* **Input records**
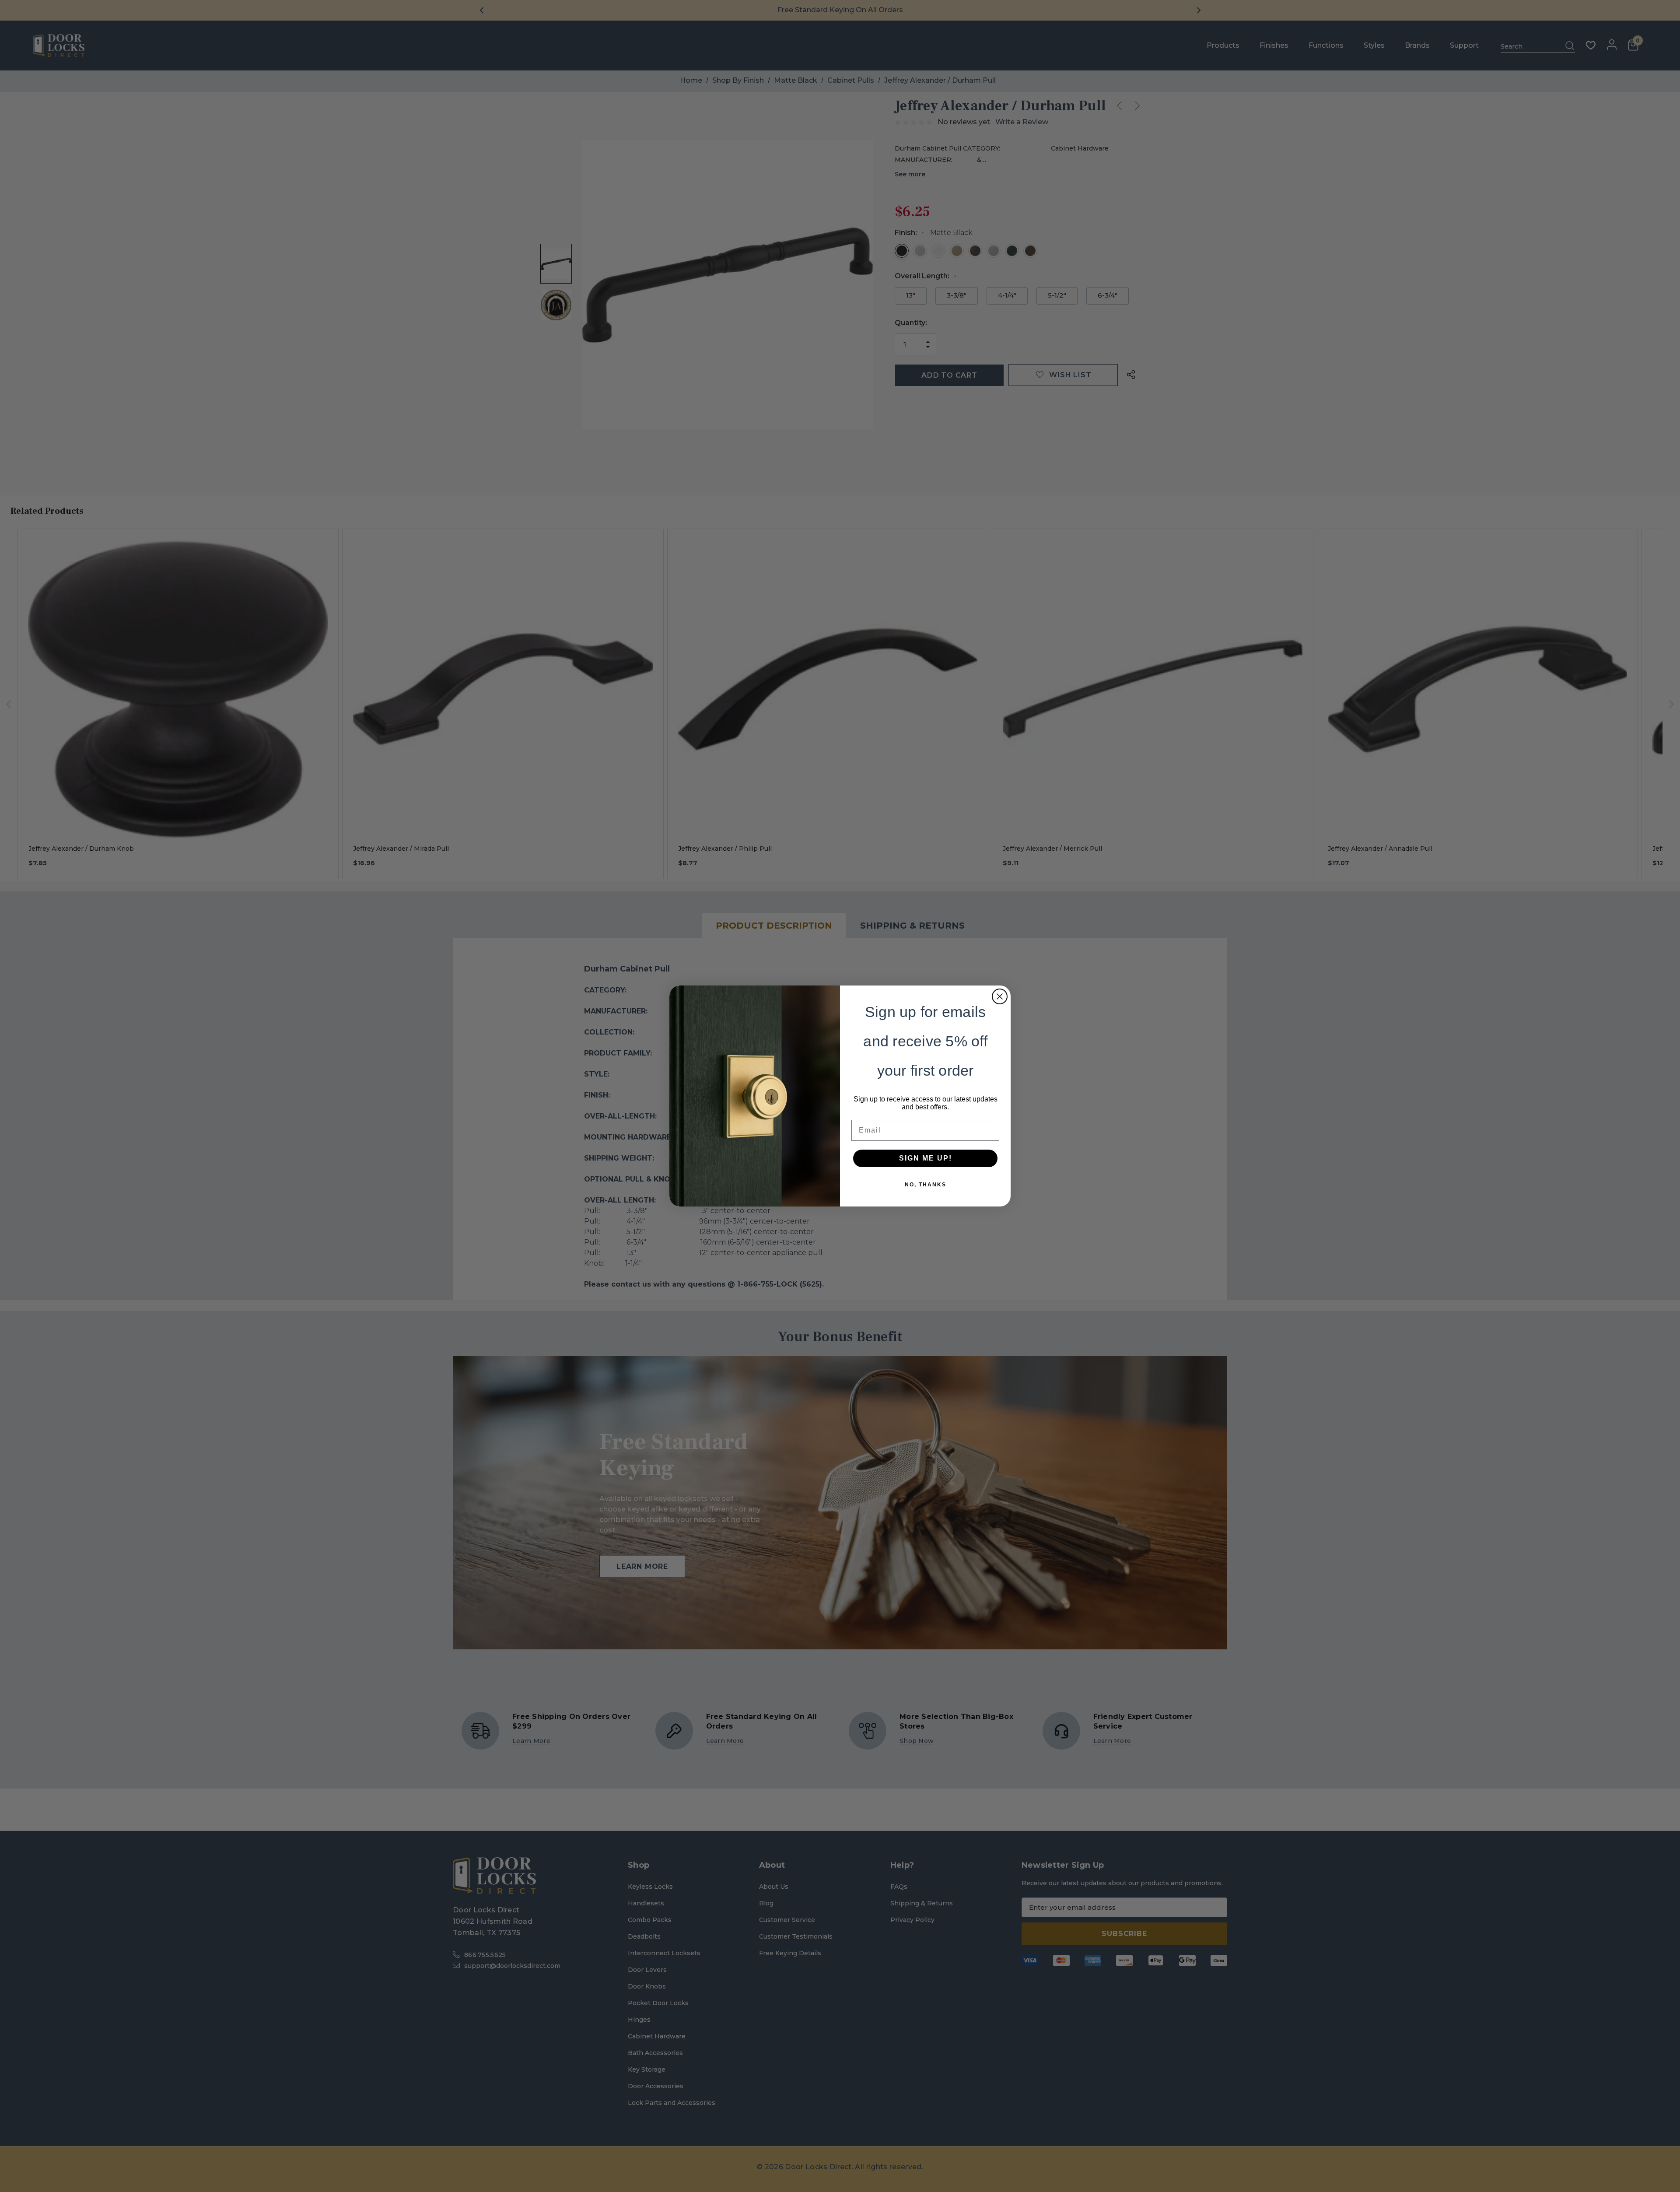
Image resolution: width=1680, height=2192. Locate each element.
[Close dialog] (999, 996)
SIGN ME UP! (925, 1158)
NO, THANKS (925, 1185)
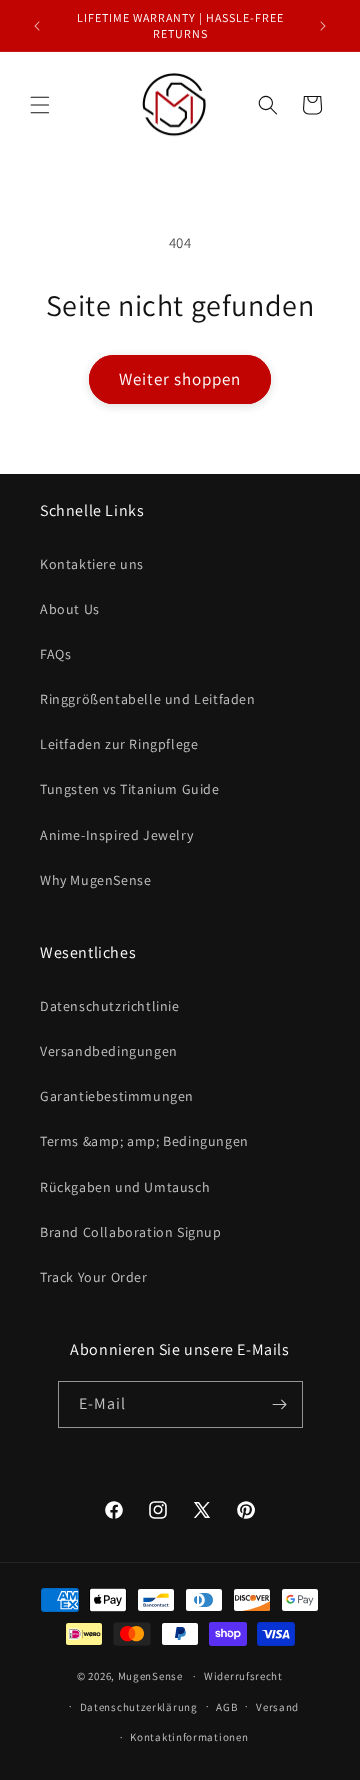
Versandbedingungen (109, 1051)
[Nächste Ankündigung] (323, 26)
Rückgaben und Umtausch (125, 1187)
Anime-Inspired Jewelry (116, 835)
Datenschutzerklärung (139, 1707)
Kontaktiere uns (92, 564)
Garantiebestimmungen (117, 1096)
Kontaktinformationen (189, 1737)
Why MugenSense (95, 880)
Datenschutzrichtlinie (110, 1006)
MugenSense (150, 1676)
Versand (277, 1707)
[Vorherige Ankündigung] (37, 26)
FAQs (55, 654)
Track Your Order (94, 1277)
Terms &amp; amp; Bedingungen (144, 1141)
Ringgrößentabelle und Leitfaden (148, 699)
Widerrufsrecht (243, 1676)
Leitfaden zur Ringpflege (119, 744)
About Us (70, 609)
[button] (40, 105)
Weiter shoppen (180, 379)
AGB (226, 1707)
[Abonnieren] (280, 1404)
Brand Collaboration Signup (131, 1232)
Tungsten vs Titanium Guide (130, 789)
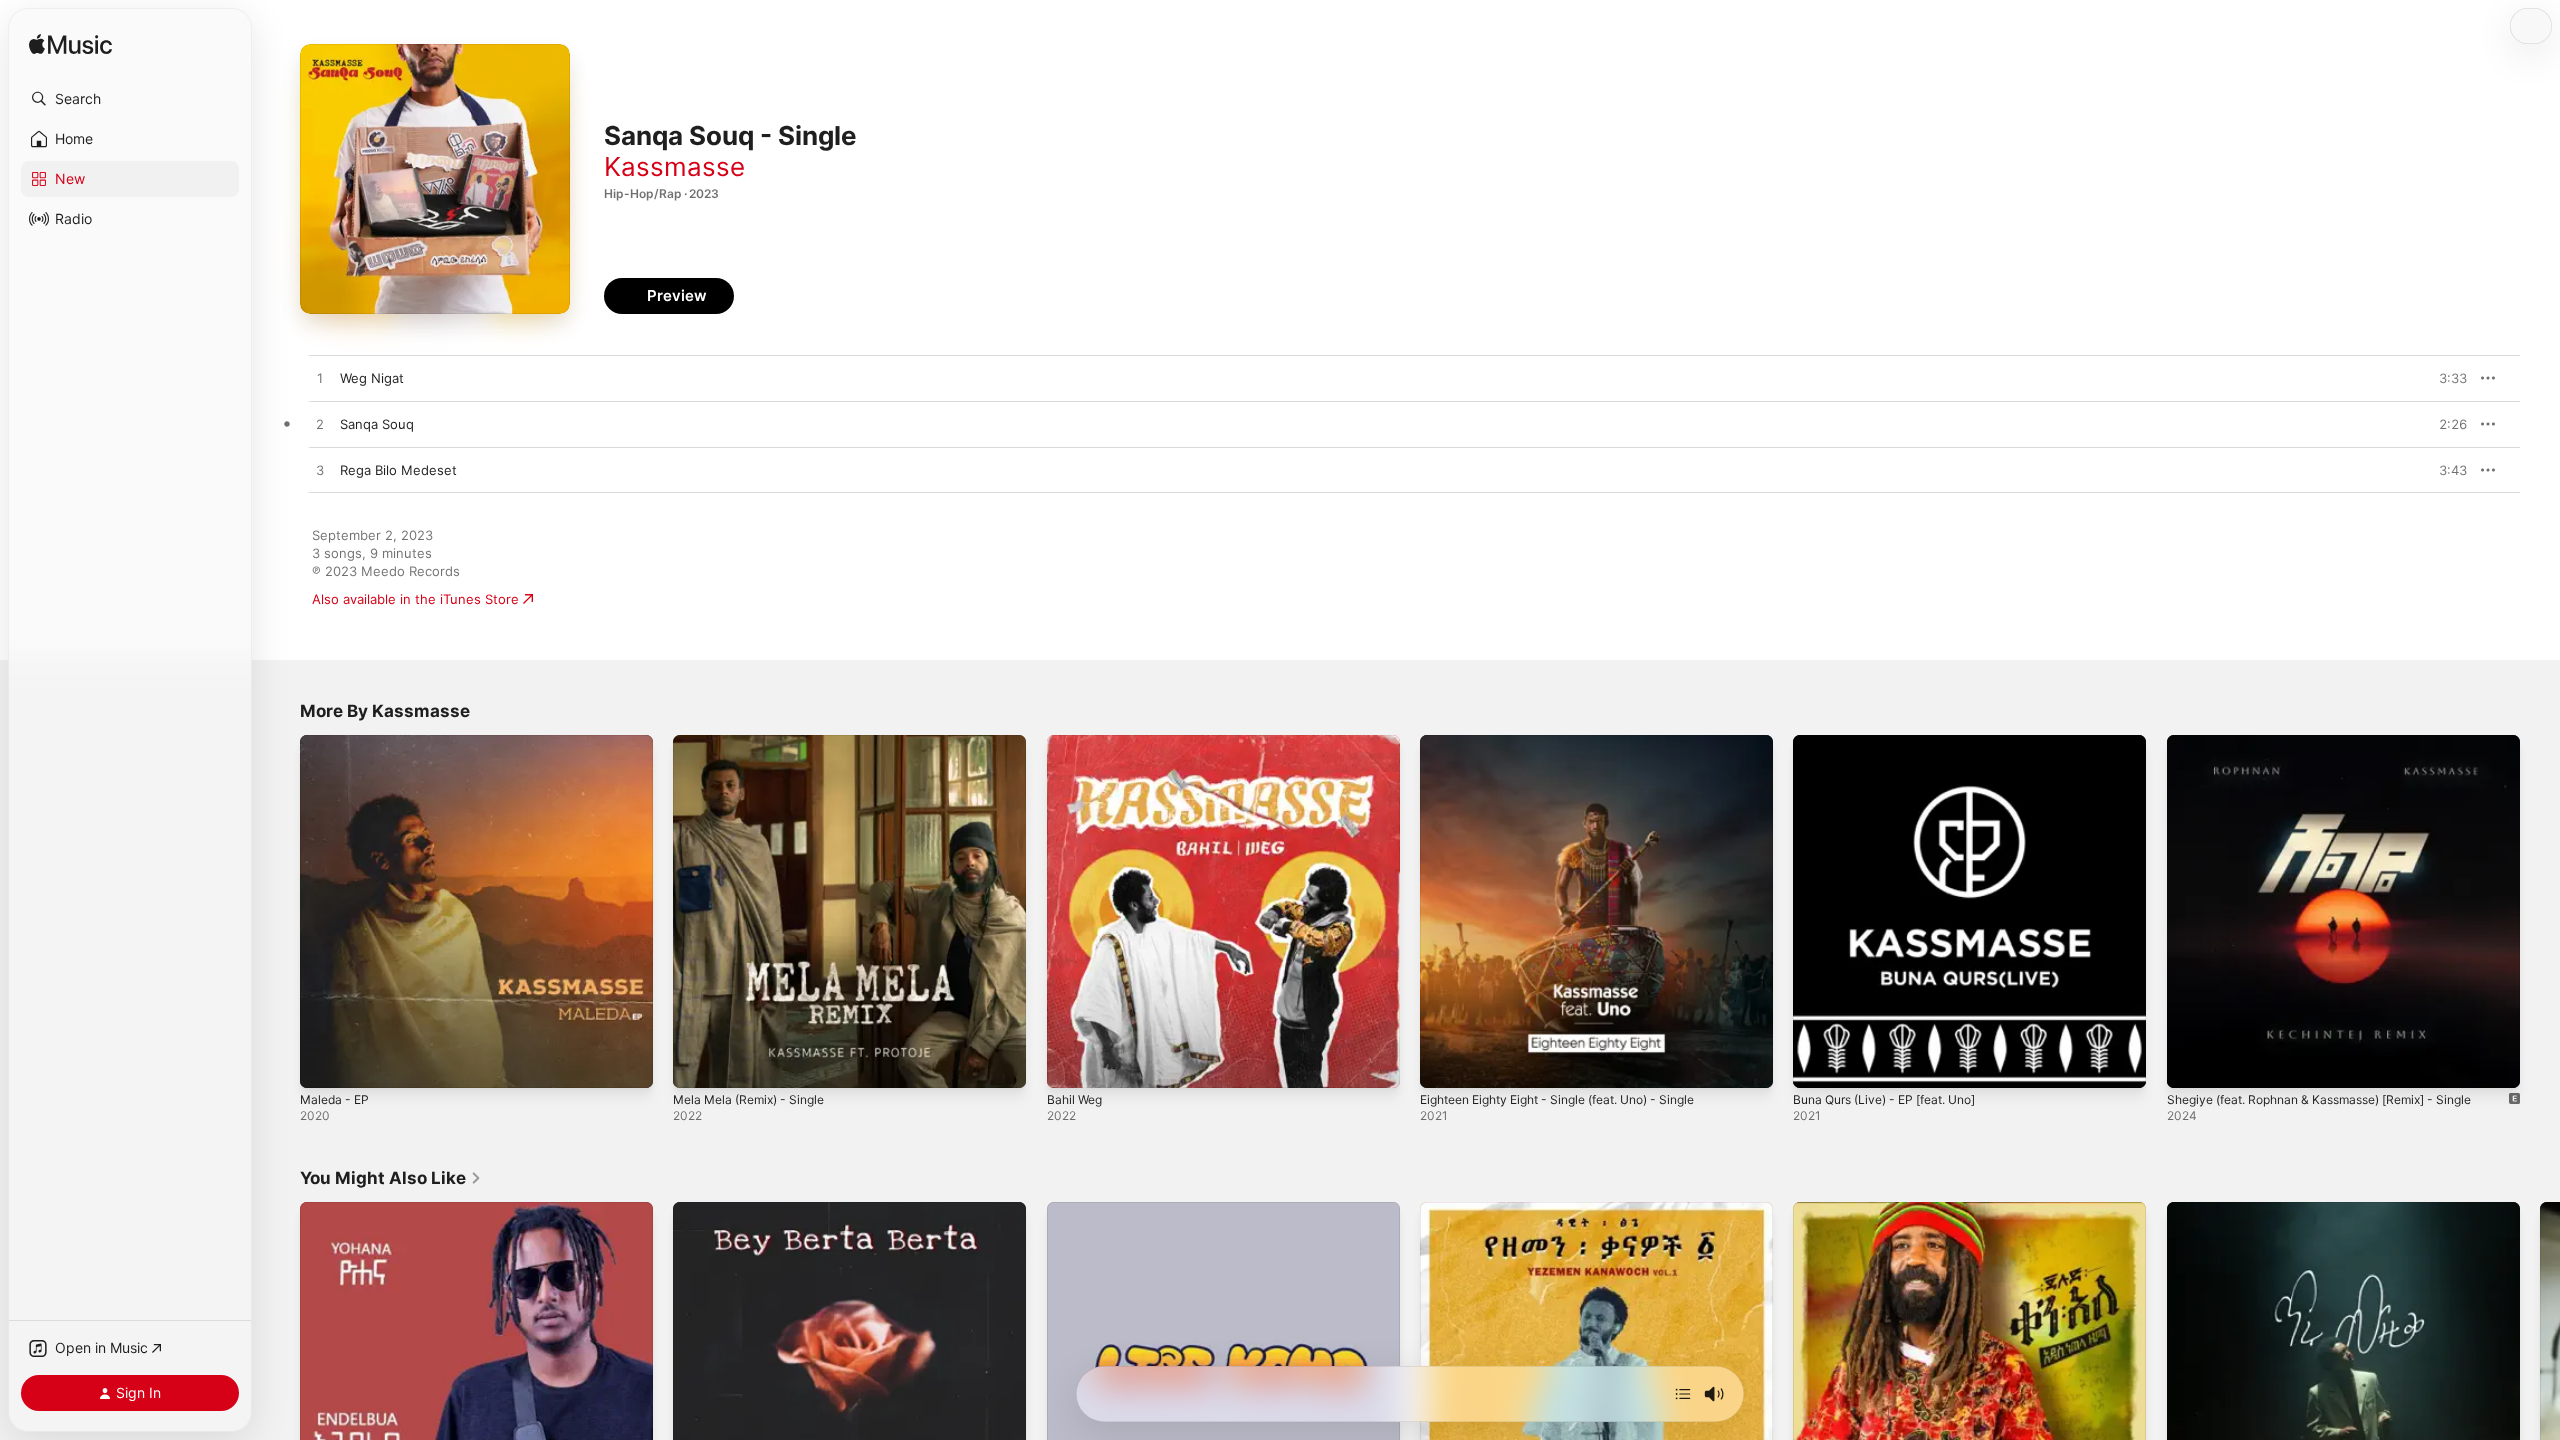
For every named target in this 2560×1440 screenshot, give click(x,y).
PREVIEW (2445, 378)
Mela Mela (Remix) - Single (756, 743)
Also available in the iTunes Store (415, 599)
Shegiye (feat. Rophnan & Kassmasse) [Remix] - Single (2337, 743)
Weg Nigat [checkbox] (372, 378)
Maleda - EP (337, 743)
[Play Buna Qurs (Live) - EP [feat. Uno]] (1818, 1063)
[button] (130, 99)
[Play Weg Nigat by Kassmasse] (320, 379)
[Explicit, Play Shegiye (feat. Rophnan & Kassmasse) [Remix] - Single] (2192, 1063)
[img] (70, 45)
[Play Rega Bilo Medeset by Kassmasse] (320, 471)
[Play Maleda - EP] (325, 1063)
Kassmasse (674, 166)
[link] (391, 1178)
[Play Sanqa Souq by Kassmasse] (320, 425)
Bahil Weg (1077, 743)
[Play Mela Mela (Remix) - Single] (698, 1063)
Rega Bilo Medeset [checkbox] (398, 470)
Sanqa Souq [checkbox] (377, 424)
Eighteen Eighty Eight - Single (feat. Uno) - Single (1576, 743)
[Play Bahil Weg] (1072, 1063)
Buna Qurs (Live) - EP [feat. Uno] (1896, 743)
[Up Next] (1683, 1394)
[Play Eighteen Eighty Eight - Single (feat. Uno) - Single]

* **Task objective**
Proceeding from the line containing "[Play Maleda - EP] (325, 1063)" through the line containing "Sanqa Souq [checkbox] (377, 424)", transcribe the lines above exactly, both end lines included.

* **Output for this exercise**
[Play Maleda - EP] (325, 1063)
Kassmasse (674, 166)
[link] (391, 1178)
[Play Sanqa Souq by Kassmasse] (320, 425)
Bahil Weg (1077, 743)
[Play Mela Mela (Remix) - Single] (698, 1063)
Rega Bilo Medeset [checkbox] (398, 470)
Sanqa Souq [checkbox] (377, 424)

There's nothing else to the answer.